"Connecting Cultures: Kids Across the World" New Exhibition of Katchko Photo at Penn Museum

PHILADELPHIA Award-winning photojournalist Joan S. Klatchko has spent the last 15 years traveling from Cambodia to Australia, from Belize to France to Uganda in a photographic journey to document cultural differences and explore similarities that connect children, cultures and countries across the world.  About 100 of her photographs, plus an edited video from her most recent trip to the Galapagos Islands, come together in a new exhibition, "Connecting Cultures: Kids Across the World," running May 6 through Nov. 26 at the University of Pennsylvania Museum of Archaeology and Anthropology, 3260 South St. in Philadelphia.

In the exhibition, Klatchko includes real-life stories of some of the children she has photographed, linking their specific situations to broader global issues and concerns shared by all children.  

"Connecting Cultures" is a celebration of the joy, optimism and courage I have witnessed, shared by kids across the world," she said.  "Some live in poverty, while others enjoy many privileges, yet all kids share the same fundamental commonalities and needs."

A British and American citizen who lives in Bucks County, Pa., Klatchko has photography credits in more than 150 magazines, newspapers and books, from Time, GEO and the Independent to Marie Claire, the International Herald Tribune and Reader's Digest.  The recipient of several awards, including Pennsylvania Council of the Arts awards in literature in 2002 and visual arts in 2003, Klatchko began taking photographs of children on her many world travels in the early 1990s.  With her Nikon camera shooting both in slide film and digital, she documented the ever-day lives of children, with an eye to how global issues affected them.

Her interests developed into the "Kids Across the World" project that now includes a Web site, www.kidsacrosstheworld.com, and educational outreach programs to regional schools.  In 2005, she began a partnership with MAGPI, Penn's Internet2 hub, creating interdisciplinary collaborative videoconference projects for K-12 students.

Visitors to the exhibition will have an opportunity to get acquainted with children like 11-year old Ian, who lives in a cave-house in the opal mining town of Coober Pedy, Australia; 15-year old Azianne, a kite-flying Muslim girl from Malaysia who believes that "Islamophobiaone of the biggest dangers of her life; and 9-year-old Krean Sok Heng of Cambodia, who speaks about, the 50 fellow orphaned children at the Sunrise Children's Village where she lives, and where she rediscovers the almost-destroyed Khmer culture through music and dance.
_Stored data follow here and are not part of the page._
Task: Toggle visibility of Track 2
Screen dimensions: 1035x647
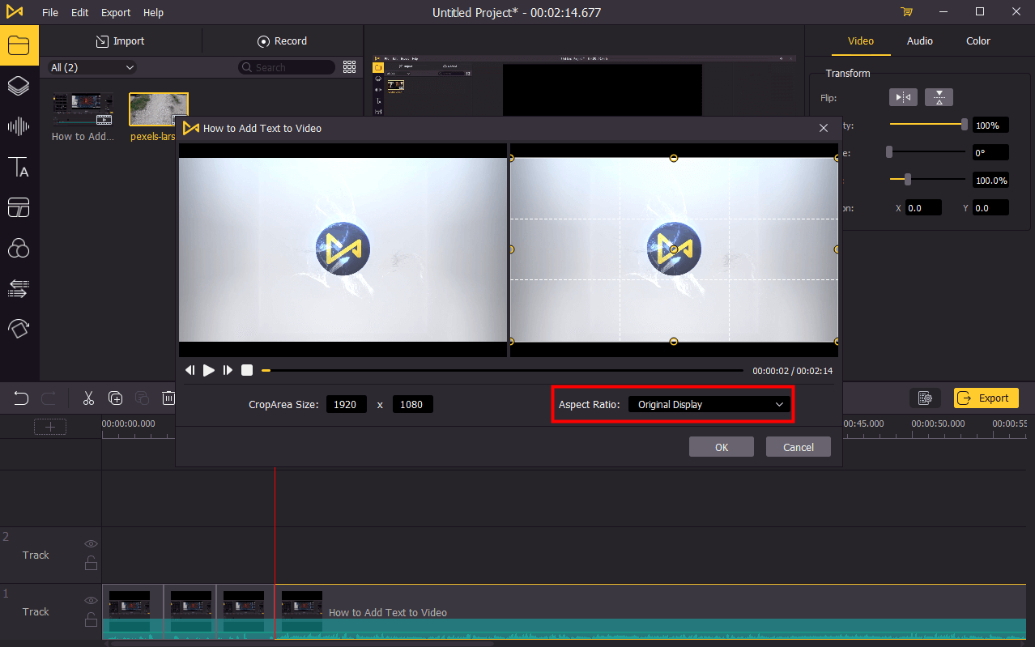Action: (x=91, y=543)
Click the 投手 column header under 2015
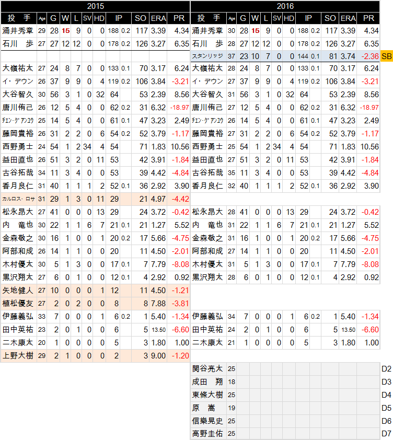Image resolution: width=393 pixels, height=440 pixels. point(19,18)
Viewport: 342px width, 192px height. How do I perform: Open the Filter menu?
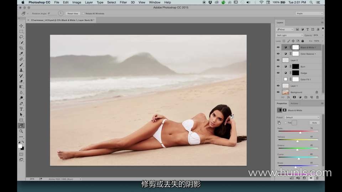(x=123, y=2)
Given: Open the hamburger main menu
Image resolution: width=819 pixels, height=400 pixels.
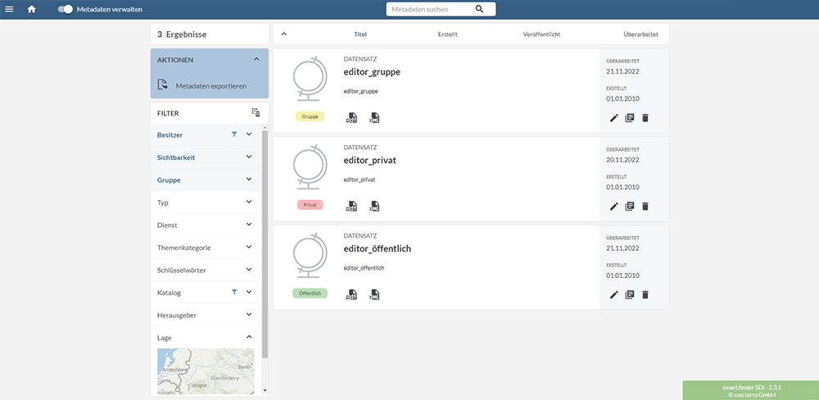Looking at the screenshot, I should point(9,9).
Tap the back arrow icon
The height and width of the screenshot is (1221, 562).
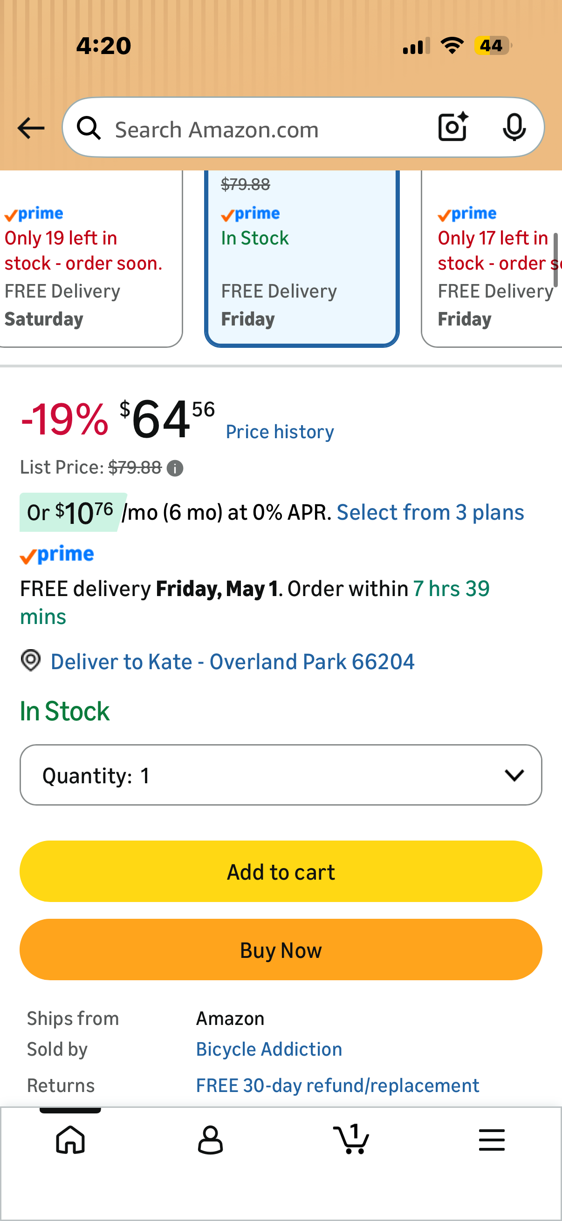(31, 128)
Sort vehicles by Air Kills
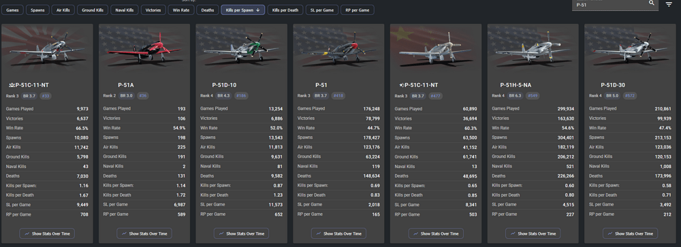 [63, 10]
Included in the exhibition is a video, edited by Jim Parker, featuring Klatcho's November 2005 trip to the Galapagos Islands.  This photo-story explores the conflicts among conservators concerned with maintaining the unique habitat, the traditional fishing community and the growing tourism industry, as seen through the lives of two children, a fisherman's son and the son of a cruise-ship captain.

The exhibition also features a portrait montage of children from across the world, concluding with one ever-changing portrait, a mirror so that every child may recognize his or her image as being part of "the world."